Work has started on the controversial toll plaza on Chapmans Peak Drive, despite continued protests and objections by some groups and residents. Photo: David Ritchie

Construction on the new toll plaza on Chapman’s Peak Drive has begun, and Transport and Public Works MEC Robin Carlisle says he expects it to be operational by Easter next year.

Work on the highly controversial project began on Monday despite numerous protests by various groups and residents.

The Hout Bay Residents’ Association met its lawyers late on Monday to discuss possible interdict action.

Chairman Len Swimmer confirmed they had discussed the matter with their attorneys and senior and junior counsel and were now waiting for their opinion.

“There’s a lot to take into consideration and we need more certainty. It’s a very tricky situation – that’s the reality,” he said Tuesday morning.

“They (the province) are going to throw everything at us in their defence and they have no shortage of taxpayers’ money.”

Some residents made a last-minute appeal to Western Cape Premier Helen Zille to stop the work, but Carlisle said concession holder Entilini had been given the go-ahead last week.

◆ ◆ ◆

# WORK INSTRUCTIONS
Could you quote the whole news excerpt on the Chapman's Peak Drive toll plaza, word for word?

# DATA BLOCK
◆ ◆ ◆

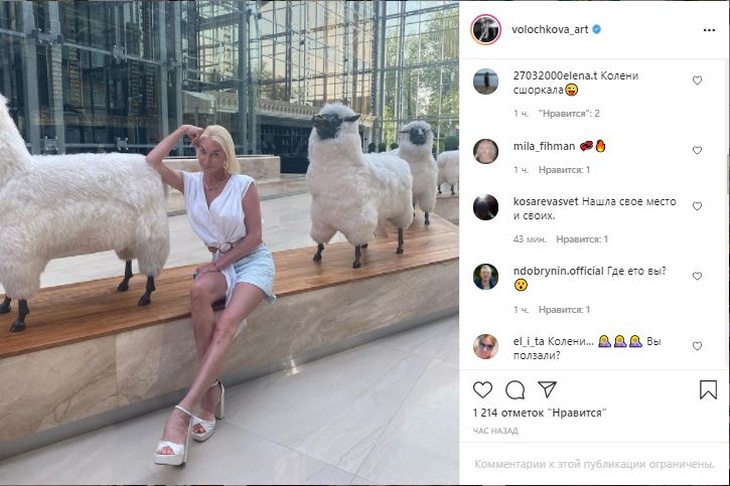
Task: Open the three-dot more options menu
Action: [709, 30]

◆ ◆ ◆

# TASK ANSWER
Work has started on the controversial toll plaza on Chapmans Peak Drive, despite continued protests and objections by some groups and residents. Photo: David Ritchie

Construction on the new toll plaza on Chapman’s Peak Drive has begun, and Transport and Public Works MEC Robin Carlisle says he expects it to be operational by Easter next year.

Work on the highly controversial project began on Monday despite numerous protests by various groups and residents.

The Hout Bay Residents’ Association met its lawyers late on Monday to discuss possible interdict action.

Chairman Len Swimmer confirmed they had discussed the matter with their attorneys and senior and junior counsel and were now waiting for their opinion.

“There’s a lot to take into consideration and we need more certainty. It’s a very tricky situation – that’s the reality,” he said Tuesday morning.

“They (the province) are going to throw everything at us in their defence and they have no shortage of taxpayers’ money.”

Some residents made a last-minute appeal to Western Cape Premier Helen Zille to stop the work, but Carlisle said concession holder Entilini had been given the go-ahead last week.